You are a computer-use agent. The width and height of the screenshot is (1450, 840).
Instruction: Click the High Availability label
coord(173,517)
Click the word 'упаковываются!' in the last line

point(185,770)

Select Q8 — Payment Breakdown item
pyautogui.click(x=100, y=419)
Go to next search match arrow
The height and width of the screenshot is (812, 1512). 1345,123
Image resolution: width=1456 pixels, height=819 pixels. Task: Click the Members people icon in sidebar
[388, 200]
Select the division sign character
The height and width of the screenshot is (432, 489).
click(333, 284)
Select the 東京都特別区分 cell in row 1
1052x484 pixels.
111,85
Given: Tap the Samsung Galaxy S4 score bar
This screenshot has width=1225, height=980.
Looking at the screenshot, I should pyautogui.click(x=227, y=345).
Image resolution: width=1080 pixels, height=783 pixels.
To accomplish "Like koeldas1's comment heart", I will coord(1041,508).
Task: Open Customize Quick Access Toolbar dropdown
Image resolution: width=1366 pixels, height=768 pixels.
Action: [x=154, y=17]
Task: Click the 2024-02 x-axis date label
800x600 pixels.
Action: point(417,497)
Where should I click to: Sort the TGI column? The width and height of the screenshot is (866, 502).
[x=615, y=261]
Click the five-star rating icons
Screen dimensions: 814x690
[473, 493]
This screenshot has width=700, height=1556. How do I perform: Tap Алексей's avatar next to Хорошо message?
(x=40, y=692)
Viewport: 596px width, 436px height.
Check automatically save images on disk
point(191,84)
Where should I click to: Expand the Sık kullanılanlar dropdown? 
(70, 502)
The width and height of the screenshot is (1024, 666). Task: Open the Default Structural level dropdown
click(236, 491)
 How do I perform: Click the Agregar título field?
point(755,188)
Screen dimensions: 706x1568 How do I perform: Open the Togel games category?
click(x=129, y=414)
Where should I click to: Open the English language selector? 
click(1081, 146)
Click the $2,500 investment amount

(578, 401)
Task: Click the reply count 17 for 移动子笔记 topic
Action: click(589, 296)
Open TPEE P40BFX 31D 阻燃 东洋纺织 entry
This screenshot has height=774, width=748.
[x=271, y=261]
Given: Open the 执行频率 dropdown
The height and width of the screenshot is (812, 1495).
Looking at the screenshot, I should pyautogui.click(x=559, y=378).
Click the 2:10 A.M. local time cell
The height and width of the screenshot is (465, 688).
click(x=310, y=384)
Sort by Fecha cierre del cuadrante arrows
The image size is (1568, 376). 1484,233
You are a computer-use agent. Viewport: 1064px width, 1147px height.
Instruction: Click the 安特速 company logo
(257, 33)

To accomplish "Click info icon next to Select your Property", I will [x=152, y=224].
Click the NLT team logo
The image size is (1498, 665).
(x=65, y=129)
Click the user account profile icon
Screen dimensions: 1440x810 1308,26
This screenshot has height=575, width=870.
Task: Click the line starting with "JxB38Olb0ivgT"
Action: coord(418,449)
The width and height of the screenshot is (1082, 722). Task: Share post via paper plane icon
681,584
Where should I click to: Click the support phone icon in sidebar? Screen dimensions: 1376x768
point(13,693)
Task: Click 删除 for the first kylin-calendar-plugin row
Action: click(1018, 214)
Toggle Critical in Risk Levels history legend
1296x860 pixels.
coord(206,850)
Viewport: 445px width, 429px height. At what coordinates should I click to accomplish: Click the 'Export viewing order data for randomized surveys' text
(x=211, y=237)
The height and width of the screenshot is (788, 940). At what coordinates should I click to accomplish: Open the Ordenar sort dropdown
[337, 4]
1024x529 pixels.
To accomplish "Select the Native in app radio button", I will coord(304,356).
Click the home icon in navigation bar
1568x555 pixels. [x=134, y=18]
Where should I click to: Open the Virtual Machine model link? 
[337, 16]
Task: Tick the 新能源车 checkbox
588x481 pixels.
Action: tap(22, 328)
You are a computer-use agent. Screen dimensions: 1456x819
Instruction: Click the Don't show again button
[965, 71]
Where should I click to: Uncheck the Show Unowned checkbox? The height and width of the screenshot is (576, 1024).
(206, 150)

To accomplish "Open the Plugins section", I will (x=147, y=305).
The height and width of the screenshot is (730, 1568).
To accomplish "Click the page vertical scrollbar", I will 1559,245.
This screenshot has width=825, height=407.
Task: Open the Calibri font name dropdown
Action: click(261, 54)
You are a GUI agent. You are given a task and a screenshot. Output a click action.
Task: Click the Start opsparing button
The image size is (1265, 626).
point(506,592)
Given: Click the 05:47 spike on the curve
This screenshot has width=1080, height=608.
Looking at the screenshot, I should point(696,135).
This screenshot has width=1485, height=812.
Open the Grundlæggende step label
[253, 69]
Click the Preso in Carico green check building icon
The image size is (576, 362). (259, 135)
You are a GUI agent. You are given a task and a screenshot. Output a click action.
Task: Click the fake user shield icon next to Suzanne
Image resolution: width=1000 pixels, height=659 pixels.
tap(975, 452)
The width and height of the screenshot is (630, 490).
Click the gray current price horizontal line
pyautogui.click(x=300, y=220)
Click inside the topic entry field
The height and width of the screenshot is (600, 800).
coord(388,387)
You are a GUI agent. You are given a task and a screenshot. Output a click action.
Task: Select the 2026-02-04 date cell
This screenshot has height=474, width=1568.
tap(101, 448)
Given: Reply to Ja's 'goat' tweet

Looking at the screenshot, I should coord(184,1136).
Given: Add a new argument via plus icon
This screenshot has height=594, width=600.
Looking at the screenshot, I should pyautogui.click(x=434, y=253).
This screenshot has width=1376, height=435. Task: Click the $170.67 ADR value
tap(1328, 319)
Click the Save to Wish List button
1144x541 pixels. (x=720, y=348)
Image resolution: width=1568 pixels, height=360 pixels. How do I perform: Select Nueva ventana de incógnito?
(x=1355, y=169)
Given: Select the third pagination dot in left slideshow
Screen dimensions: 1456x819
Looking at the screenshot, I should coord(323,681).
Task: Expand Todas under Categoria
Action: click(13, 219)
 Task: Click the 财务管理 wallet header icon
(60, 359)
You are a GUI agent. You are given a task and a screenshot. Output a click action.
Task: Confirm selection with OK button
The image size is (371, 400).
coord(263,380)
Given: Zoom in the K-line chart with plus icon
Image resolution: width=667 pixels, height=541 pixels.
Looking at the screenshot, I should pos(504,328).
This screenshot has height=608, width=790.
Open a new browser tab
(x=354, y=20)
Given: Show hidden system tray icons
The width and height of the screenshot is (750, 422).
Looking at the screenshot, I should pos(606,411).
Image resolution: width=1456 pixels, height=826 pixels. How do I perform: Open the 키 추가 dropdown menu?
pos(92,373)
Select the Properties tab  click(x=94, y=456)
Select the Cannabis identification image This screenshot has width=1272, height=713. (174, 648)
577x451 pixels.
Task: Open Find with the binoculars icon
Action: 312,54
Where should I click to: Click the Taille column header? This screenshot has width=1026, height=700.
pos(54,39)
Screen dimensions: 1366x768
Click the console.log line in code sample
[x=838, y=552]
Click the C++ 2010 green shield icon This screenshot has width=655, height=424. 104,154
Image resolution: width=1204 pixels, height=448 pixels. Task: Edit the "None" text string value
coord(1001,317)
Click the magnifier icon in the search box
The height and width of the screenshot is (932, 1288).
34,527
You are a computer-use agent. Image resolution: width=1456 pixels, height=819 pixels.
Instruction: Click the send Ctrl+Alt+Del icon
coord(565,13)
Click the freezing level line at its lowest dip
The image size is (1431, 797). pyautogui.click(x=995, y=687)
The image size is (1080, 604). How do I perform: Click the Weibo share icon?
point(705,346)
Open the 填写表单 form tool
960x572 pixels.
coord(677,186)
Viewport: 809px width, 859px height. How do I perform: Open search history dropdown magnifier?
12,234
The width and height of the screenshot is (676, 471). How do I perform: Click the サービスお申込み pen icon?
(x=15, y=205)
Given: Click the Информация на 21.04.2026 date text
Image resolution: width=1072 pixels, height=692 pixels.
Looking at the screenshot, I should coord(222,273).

CHALLENGE:
List every line of the material above that contains the word "next".

ANSWER IN FULL:
Go to next search match arrow
This screenshot has width=700, height=1556. How do I perform: Tap Алексей's avatar next to Хорошо message?
To accomplish "Click info icon next to Select your Property", I will [x=152, y=224].
Task: Click the fake user shield icon next to Suzanne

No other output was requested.